On a related point here are 10 New Year resolutions that I would encourage you to make this year, if you haven’t already done so.
I have linked back to previous blog posts on related topics in each case.
1. Take steps to ensure no returns are left at the end of the year
I will take responsibility for having allowed so many of my clients to delay sending me all the information I need until January. I have had enough and will start planning now to stop this happening again. (See ‘The January tax return rush is your own fault‘).
2. Move all clients onto a regular billing
I will review those remaining clients who are not yet paying me monthly/quarterly and speak with them about coming in line with all of my newer clients who have agreed to this rather than the traditional annual post-event billing cycle. (See: ‘’10 tips to help you reduce debtor days and lock up’)

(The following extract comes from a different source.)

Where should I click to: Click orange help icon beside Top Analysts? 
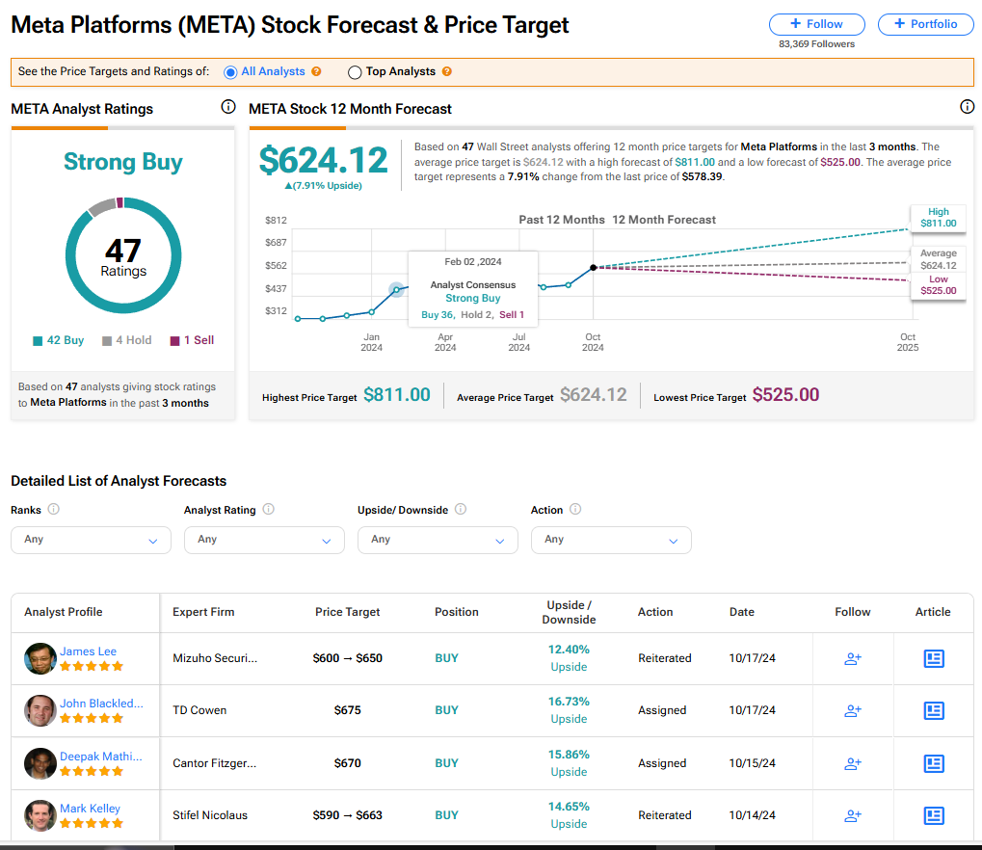tap(446, 71)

3. Applying my credit terms
I will release cash by reducing my lock-up to 30 days through more prompt billing and applying my standard credit terms whenever clients fail to pay on time. (See ‘10 key actions you need to take when starting an accountancy firm’)
4. Adding services
I will be more open-minded and introduce one new service for all of my best clients this year – over and above the recurring compliance services I have always provided. This will enable me to help my clients with their businesses and, at the same time, to become more profitable myself. (See ‘Not all Accountants are business advisers’)

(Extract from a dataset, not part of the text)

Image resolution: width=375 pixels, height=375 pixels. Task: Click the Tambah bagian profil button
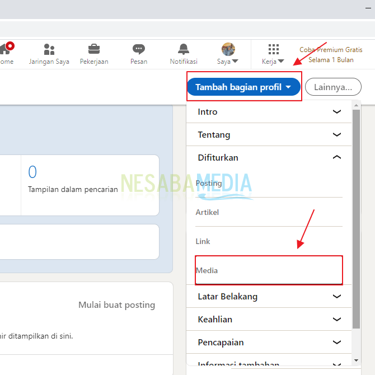[243, 87]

5. Boost my Linkedin profile
I will add a photo and an up-to-date summary of my current experience and abilities to my LinkedIn profile. This could make all the difference whenever someone is checking me out online: e.g. a prospective client, a prospective referrer or advocate, an ex-colleague or ex-client. (See ‘A dozen key tips for your Linkedin profile‘).
6. Stop wasting time on Twitter
I will stop kidding myself that twitter is helping my business. Instead of spending time here I will devote that same time to being more active on Linkedin – where I am more likely to be able to reach and engage with good prospective new clients. (See ‘Debunked: Twitter names and handles for accountants‘)
7. Talking with clients
I will make appointments to speak with at least ten of my best clients within the next three months, just to see how things are going for them. Many of these calls and meetings will lead to those clients asking me to provide additional advice and services – that I can bill them for. (See ‘What do you say when you ‘Keep in touch’?’)
8. Boosting business skills
I will take steps to enhance, practice and embed at least 2 key business skills to help ensure my practice is more likely to thrive beyond the next 12-24 months. (See: ‘They’re not soft skills for accountants, they’re key business skills‘)
9. Tech review
I will consider what new tech I could adopt in my practice to enhance my service to clients, my efficiency and/my profitability – and then I will start to use it and ensure I get full value from such decisions. (See: Challenging 12 poor excuses for not investing in new technology’)
10. Dump the duff clients
I will stop complaining about my three worst clients and will encourage them to find new accountants within the next few months. I will replace them with three new clients as I deserve to work only with people who appreciate what I do for them. (See ‘Ditch the duff clients’)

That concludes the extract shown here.